China continues military build up along the Line of Actual Control (LAC) in eastern Ladakh sector even as the two countries are holding talks to defuse the border tension triggered by the violent clash at Galwan Valley on June 15.
According to reports, the Chinese Army, which started its build up on May 4, has deployed more than 10,000 troops along with heavy artillery, armoured regiments and defence barriers.
ANI reports that though the Indian side claims areas up to Finger 8, the Chinese Army has been blocking Indian troops from going beyond Finger 4.
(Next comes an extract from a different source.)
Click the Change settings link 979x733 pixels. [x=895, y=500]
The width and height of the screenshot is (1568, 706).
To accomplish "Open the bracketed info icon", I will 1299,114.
The agency quoted a source as saying that in the Finger area along the Pangong Tso lake, the Chinese have continued to indulge in heightened military activities like deployment of troops and constructions.
According to ANI, the Chinese side has been aggressively trying to bring newer areas under its control in the Finger area.
Twenty Indian soldiers were martyred in an unprecedented brawl with Chinese troops at Galwan Valley on June 15. The clash, which also resulted in several casualties on the Chinese side, had heightened the tension between the two nuclear-armed neighbours.
Indian troops had removed an observation post-like structure in the area, which led to the violent clash. However, the ANI report says the structure has again come up near the Patrolling Point 14.
“The build up on the Indian positions PP-15, PP-17 and PP-17A also continues to exist as the Chinese have been using a road, which moves close to Indian patrolling points from its side, to send both men and equipment urgently to the Indian side. In areas opposite the Daulat Beg Oldie sector, the Chinese are trying to create troubles for the Indian patrols near PP-10 to PP-13,” the agency reports.
It also says the Chinese Air Force has brought in its strategic bombers at its bases including Hotan and Gar Gunsa.
Meanwhile, India and China are holding diplomatic talks through video conference on Wednesday to explore ways to ease tension along the LAC. The talks are scheduled to be held between Joint Secretary (East Asia) in the Ministry of External Affairs Naveen Srivastava and Director General in the Chinese Ministry of Foreign Affairs Wu Jianghao.
On Monday, Lt Gen Harinder Singh, the commander of the 14 Corps, held a nearly 11-hour meeting with Commander of the Tibet Military District Maj Gen Liu Lin in an attempt to lower the temperature between the two sides.
Following the Galwana Valley incident, New Delhi has given the armed forces “full freedom” to give a “befitting” response to any Chinese misadventure along the 3,500-km de-facto border.
The Army has sent thousands of additional troops to forward locations along the border in the last one week. The IAF has also moved a sizable number of its frontline Sukhoi 30 MKI, Jaguar, Mirage 2000 aircraft and Apache attack helicopters to several key air bases, including Leh and Srinagar, following the clashes.
The two armies were engaged in a standoff in Galwan and several other areas of eastern Ladakh since May 5 when their troops clashed on the banks of the Pangong Tso.
The situation in eastern Ladakh deteriorated after around 250 Chinese and Indian soldiers were engaged in a violent face-off on May 5 and 6. The incident in Pangong Tso was followed by a similar incident in north Sikkim on May 9.
Prior to the clashes, both sides had been asserting that pending the final resolution of the boundary issue, it was necessary to maintain peace and tranquillity in the border areas.